Extract to read:

The front of the brain is called the frontal lobe. It’s the largest of the brain’s four lobes, sitting behind your forehead and stretching back to a groove called the central sulcus, which separates it from the parietal lobe behind it. A second groove along the side of the brain, the lateral sulcus, marks its border with the temporal lobe below. The frontal lobe handles an enormous range of tasks, from planning your day to controlling your muscles to producing speech.
What the Frontal Lobe Does
The frontal lobe manages what neuroscientists call executive function, which is essentially your brain’s command center for thinking and behaving in organized, goal-directed ways. Executive function breaks down into three core abilities: working memory, cognitive flexibility, and inhibition control.
Working memory is what lets you hold information in mind long enough to use it, like keeping a phone number in your head while you walk across the room to write it down. Cognitive flexibility is your ability to shift gears smoothly between tasks or adapt when circumstances change. Inhibition control governs how well you manage your impulses, emotions, and focus. Together, these three abilities underpin nearly everything people think of as higher-level thinking: reasoning, planning, organizing, problem-solving, and making decisions.
The Prefrontal Cortex
The very front portion of the frontal lobe, the area closest to your forehead, is called the prefrontal cortex. This region is especially important for complex thought and personality. Within it, different subregions handle different jobs. One well-studied area, the dorsolateral prefrontal cortex, plays a central role in working memory, abstract reasoning, planning, and the ability to suppress unhelpful responses. Other subregions deeper and lower in the prefrontal cortex are more involved in emotional processing, reward evaluation, and social decision-making.
The prefrontal cortex is one of the last brain regions to fully mature. According to the National Institute of Mental Health, the brain doesn’t finish developing until the mid-to-late 20s, and the prefrontal cortex is among the final areas to reach maturity. This is a big part of why teenagers and young adults tend to be more impulsive and more prone to risky decisions than older adults, even when they intellectually understand the consequences.

Data extract:
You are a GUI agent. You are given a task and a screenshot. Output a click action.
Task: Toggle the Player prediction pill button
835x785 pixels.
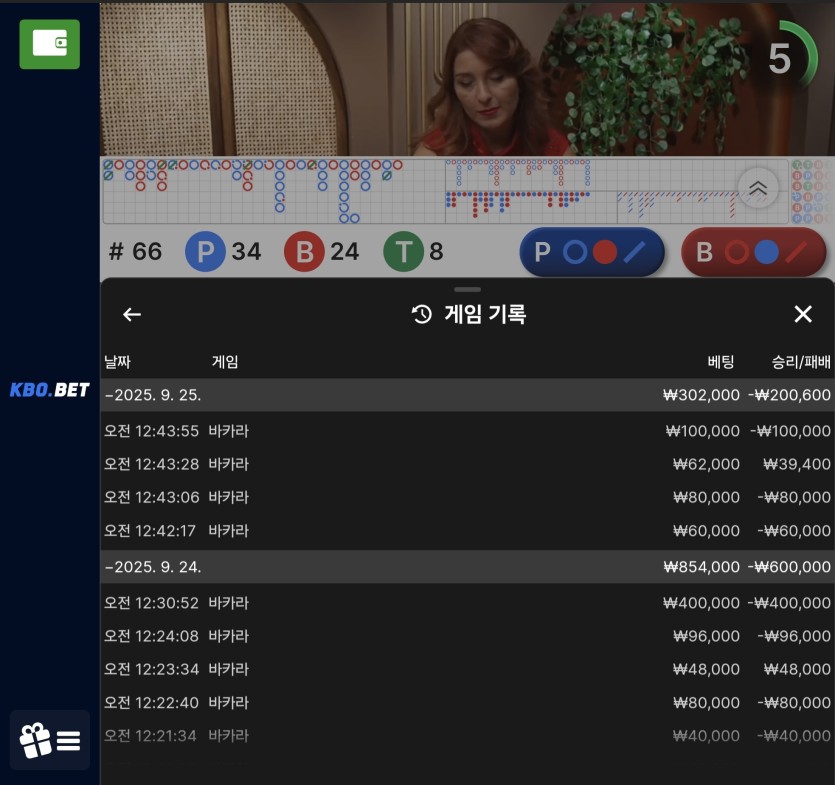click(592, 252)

Work task 1:
According to the passage on the frontal lobe, which groove separates the frontal lobe from the parietal lobe?
Work task 2:
Carry on the passage on the frontal lobe, starting after its last sentence.

Answer box 1:
The central sulcus.

Answer box 2:
Movement and the Motor Cortex
Not all of the frontal lobe is about thinking. A strip of brain tissue at the very back of the frontal lobe, just in front of the central sulcus, is the primary motor cortex. This region controls voluntary movement. It doesn’t typically fire individual muscles one at a time. Instead, it coordinates sequences of movements that require multiple muscle groups working together, like reaching for a cup or kicking a ball.
The motor cortex is organized like a map of the body. Regions near the top of the brain control the legs and feet, while regions along the side control the hands, face, and tongue. The areas devoted to the hands and mouth are disproportionately large compared to, say, the trunk, which reflects how much fine motor control those body parts require.
Speech Production and Broca’s Area
In most people, the left frontal lobe contains a region called Broca’s area, which is critical for producing speech. This area controls the ability to articulate ideas, form words, and use language accurately in both spoken and written form. Damage to Broca’s area typically leaves a person able to understand what others say but struggling to produce fluent speech themselves. Words come out slowly, effortfully, and often in short fragments, even though the person knows exactly what they want to say.
What Happens When the Frontal Lobe Is Damaged
Because the frontal lobe handles so many different functions, damage to it can look very different depending on exactly where the injury occurs. Some of the most common effects include personality changes, difficulty controlling impulses (including what you say or do), trouble with reasoning and planning, problems switching attention between tasks, certain types of memory loss, and difficulty controlling muscles used for movement or speech.
Personality changes are often the most striking symptom to the people around someone with frontal lobe damage. A person who was cautious and polite might become impulsive and socially inappropriate, not because they’ve changed who they “are” in some deep sense, but because the brain region responsible for filtering behavior is no longer functioning properly. These changes can result from traumatic brain injury, stroke, tumors, or degenerative diseases that affect the frontal lobe.
How the Human Frontal Lobe Compares to Other Species
There’s a popular idea that humans have unusually large frontal lobes compared to other animals, and that this explains our advanced cognitive abilities. The reality is more nuanced. A large-scale analysis published in the Proceedings of the National Academy of Sciences found that the human frontal lobe is roughly the size you’d predict for a primate brain of our overall volume. In other words, our frontal lobes aren’t disproportionately large. They’re big because our whole brain is big. Several non-human primates actually have frontal lobes that make up a larger percentage of their total brain volume than ours do.
What does seem to set the human brain apart is not sheer frontal lobe size but the complexity of the connections within and between brain regions. The density of wiring, and the way different areas of the frontal lobe communicate with the rest of the brain, likely matters more than volume alone.